本文
● ● ●

ちなみに名称に信託と入っているので、誤解されやすいですが、法的には信託とは無関係です。
遺言信託でどんなことができる?
遺言作成前から遺言執行後まで一貫して、同じ窓口でサービスを受けることができます。
遺言信託には、遺言の作成・保管・執行の3つのプロセスがあります。
遺言の作成
あなたの相続事情や後世への想いに合わせて、遺言作成の事前相談が受けられます。
もちろん遺言信託だけではなく、他の金融商品や不動産に関する業務も取り扱っていますので、資産全体を俯瞰したアドバイスを貰うことができます。
遺言の保管
遺言信託を通じて作成された公正証書遺言の原本は公証役場で、正本は金融機関で保管されますので、紛失や改ざんの心配はなくなります。
また家族構成の変化や、財産の変動に応じて、遺言の書き換えもサポートしてくれます。
遺言の執行
あなたが亡くなられた際には、財産を引き継ぐことになる方々の前で、金融機関が説明(遺言の開示)をしてくれます。
その後、財産の分割や名義変更などの煩雑な手続きを代行してくれますので、確実に遺言に残した内容が実現されます。
どの金融機関が取り扱っている?
信託銀行が提供していることが多く、最近は商業銀行(いわゆる銀行)や証券会社も取り扱っています。
信託銀行では商業銀行の機能に加えて、不動産の信託や相続関連業務も行えますので、より幅広いニーズに応えることができます。
- 商業銀行:銀行業のみの取り扱い
- 信託銀行:銀行業と信託業を兼務
といった違いがあります。信託業には金銭信託や土地信託など、長期に渡って資産を守るという性質があります。
費用はいくらかかる?
遺言信託を利用する上で、費用がいくらかかるのかは重要なポイントです。
三菱UFJ信託銀行・三井住友信託銀行・みずほ信託銀行の3行で「作成費用」「保管費用」「最低遺言執行料」を表で比較してみました。
大手信託銀行3行の遺言信託手数料
信託銀行 | プラン | 作成費用 | 保管費用 | 最低遺言執行料 |
三菱UFJ信託銀行 | 30万円型プラン | 32.4万円 | 年5,400円 | 162万円〜 |
100万円型プラン | 108万円 | 年5,400円 | 75.6万円〜 | |
三井住友信託銀行 | プランⅠ | 32.4万円 | 年6,480円 | 108万円〜 |
プランⅡ | 86.4万円 | 無料 | 32.4万円〜 | |
みずほ信託銀行 | プラン30 | 32.4万円 | 年6,480円 | 108万円〜 |
プラン100 | 108万円 | 年6,480円 | 32.4万円〜 |
- 作成費用:遺言作成時に発生するコスト
- 保管費用:遺言保管中にかかり続けるコスト
- 最低遺言執行料:遺言執行時に最低限発生するコスト(遺言執行料は財産総額に応じて変動)
「サービスを受けられるのは、財産がいくら以上の方のみ」といった制限はありませんが、費用対効果に見合っているのかについて、契約前に金融機関の販売員と相談することになります。
遺言信託について税理士法人横浜パートナーズ
遺贈寄付で、遺言信託の活用が有効なケースは?

● ● ●

収集データ
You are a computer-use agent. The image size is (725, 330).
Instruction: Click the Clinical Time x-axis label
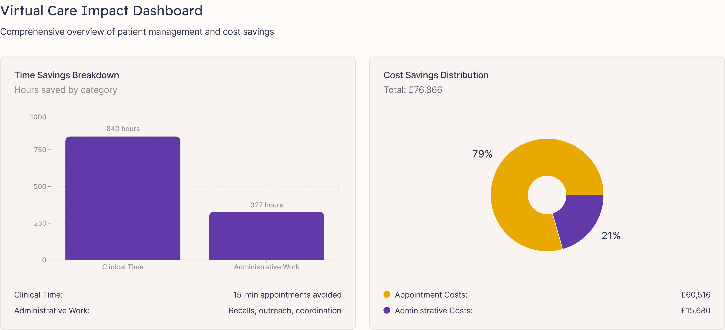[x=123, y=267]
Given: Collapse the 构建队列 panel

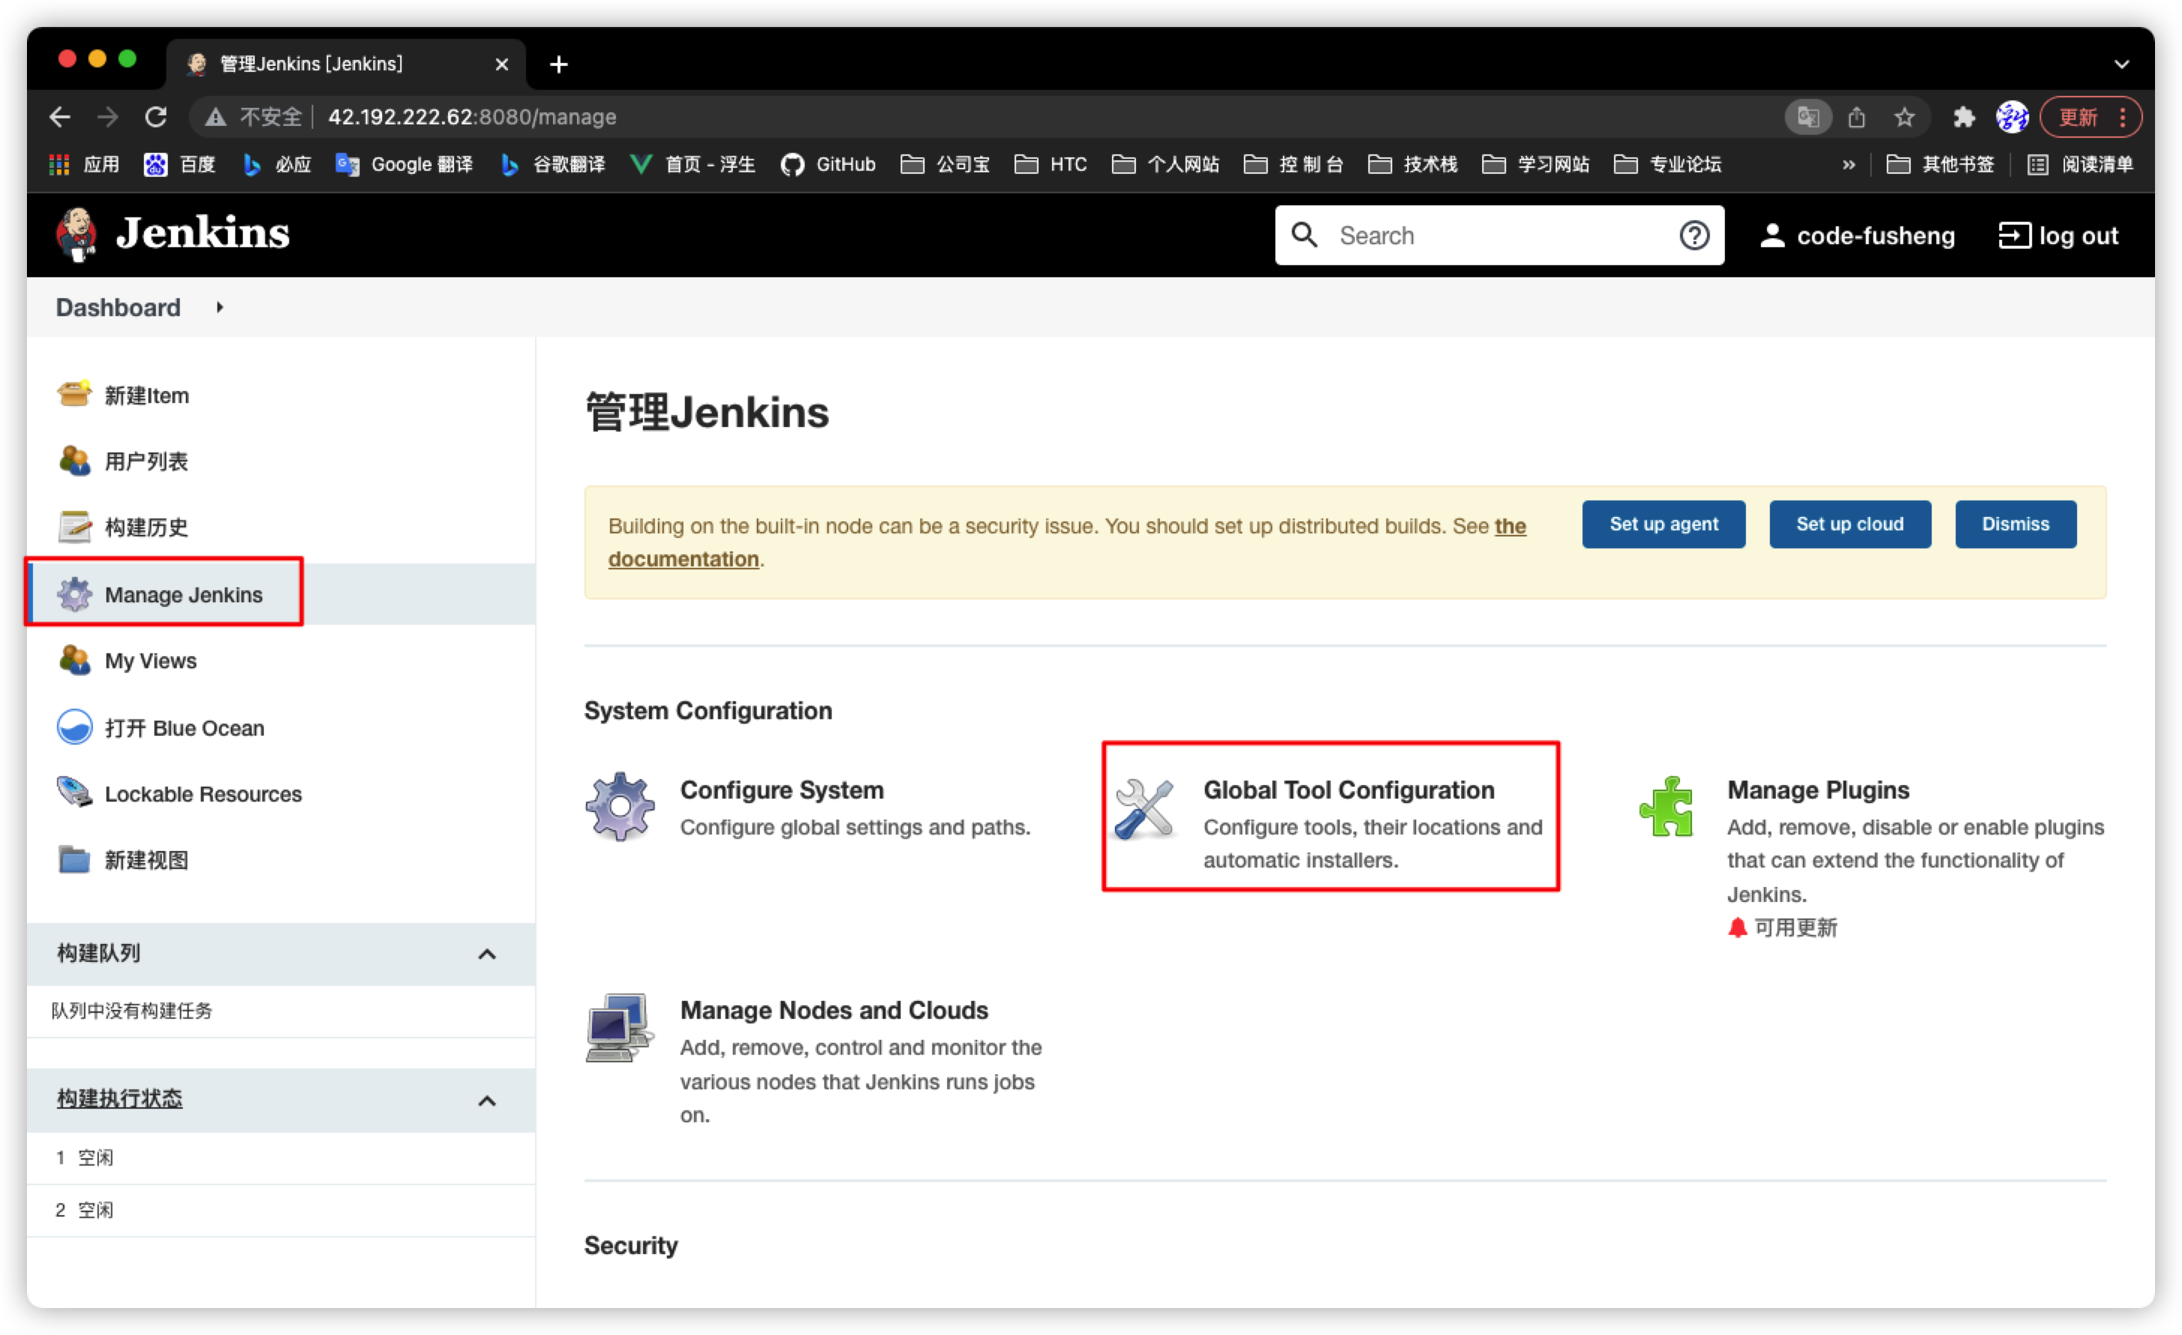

● ● ●

課題
本文の要点を2文でまとめてください。 一覧は本文とは関係がない。

解答
遺言信託では、遺言の作成・保管・執行の3つのプロセスについて同じ窓口で一貫してサービスを受けられ、名称に信託と入っていても法的には信託とは無関係である。主に信託銀行が提供し、最近は商業銀行や証券会社も取り扱っており、大手信託銀行3行の手数料は作成費用・保管費用・最低遺言執行料で比較されている。